- Estratto del documento:
+===+

Attivi da poco più di tre anni, gli Sweet Jane and Claire, brillante quintetto vitulanese, si affaccia nel nostro cosmo, con inusuali suggestioni musicali, libere dal trionfo dell’ovvietà. Infatti, la band sembra volersi proporre al mondo sonoro attraverso un’immagine nerboruta e disorientante, quanto la surreale ed horrorifica opera di cover art curata da Adrian Velazco e Emiko Shimabukuro. Un ambiente artistico ricreato attorno ad idee limpide ed articolate, pronte a rivisitare il mondo shoegaze mostrando i fili scoperti dell’alternative, qui mescolato a sensazioni popular , electro e garage. Da qui si parte per un viaggio arricchito di striature synth-noise e linee cripto-psichedeliche.

A dare battesimo a questo nuovo We are ready for the electric chair è l’introduzione folle e disarticolata di Box full of joy, che in maniera ossessiva si offre, con strampalati coretti poppeggianti, a riff spigolosi, pronti ad avvolge la filtrata vocalità di Luca Zotti; protagonista di un ecosistema sonoro rapito dal mondo seventies.

+===+

- Materiale fornito:
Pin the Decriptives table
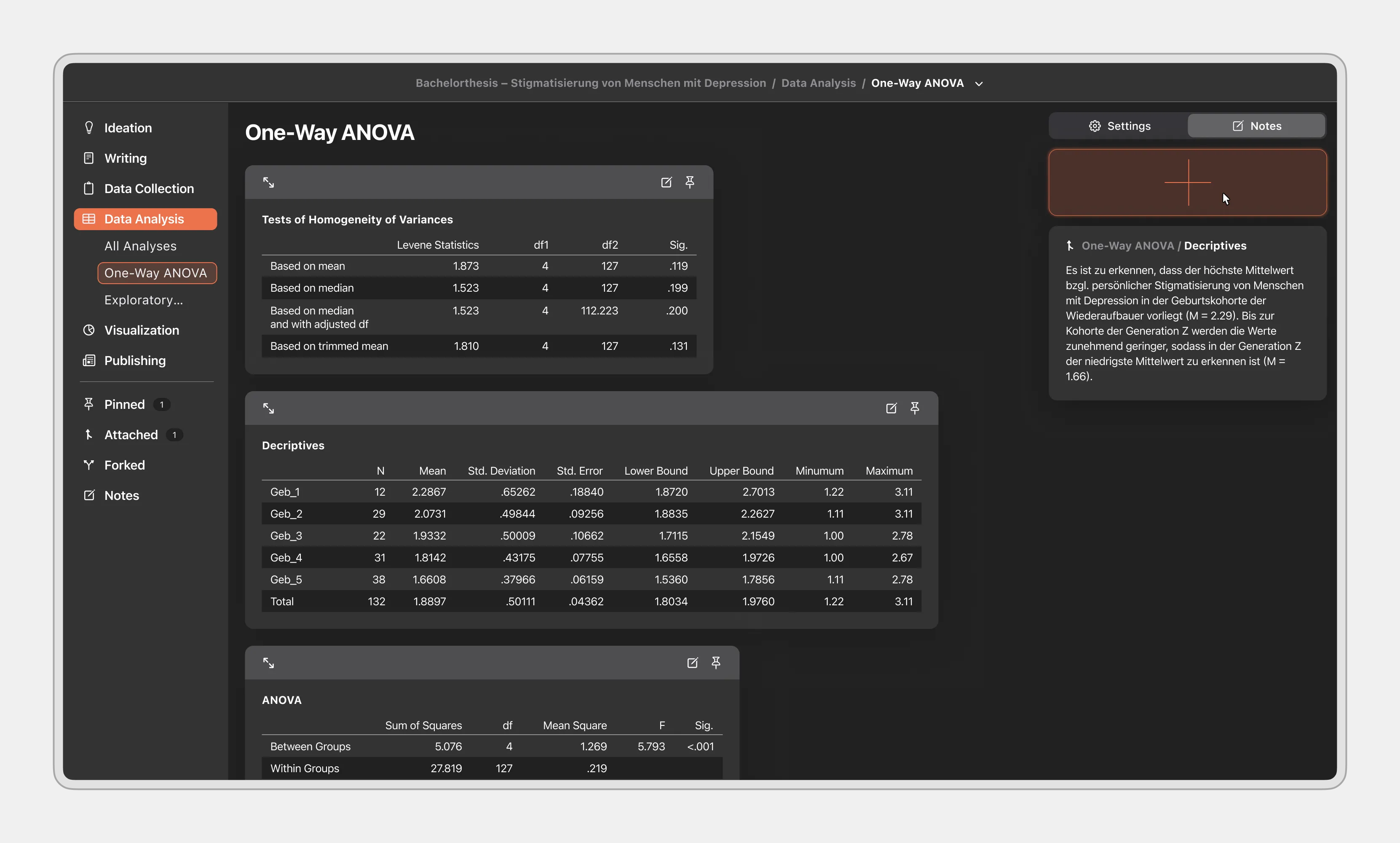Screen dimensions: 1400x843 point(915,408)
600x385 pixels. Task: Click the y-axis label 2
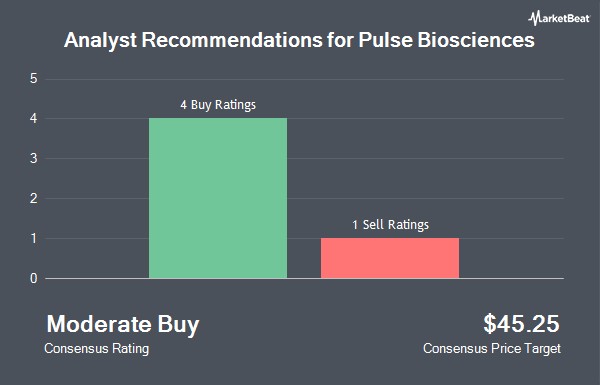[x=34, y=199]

+===+

- Compito da svolgere: Puoi aggiornare la recensione partendo da "Attivi da poco" e arrivando a "e linee cripto-psichedeliche.", mettendo "universo" al posto di "cosmo"? Il materiale proviene da una fonte diversa.

- Risposta:
Attivi da poco più di tre anni, gli Sweet Jane and Claire, brillante quintetto vitulanese, si affaccia nel nostro universo, con inusuali suggestioni musicali, libere dal trionfo dell’ovvietà. Infatti, la band sembra volersi proporre al mondo sonoro attraverso un’immagine nerboruta e disorientante, quanto la surreale ed horrorifica opera di cover art curata da Adrian Velazco e Emiko Shimabukuro. Un ambiente artistico ricreato attorno ad idee limpide ed articolate, pronte a rivisitare il mondo shoegaze mostrando i fili scoperti dell’alternative, qui mescolato a sensazioni popular , electro e garage. Da qui si parte per un viaggio arricchito di striature synth-noise e linee cripto-psichedeliche.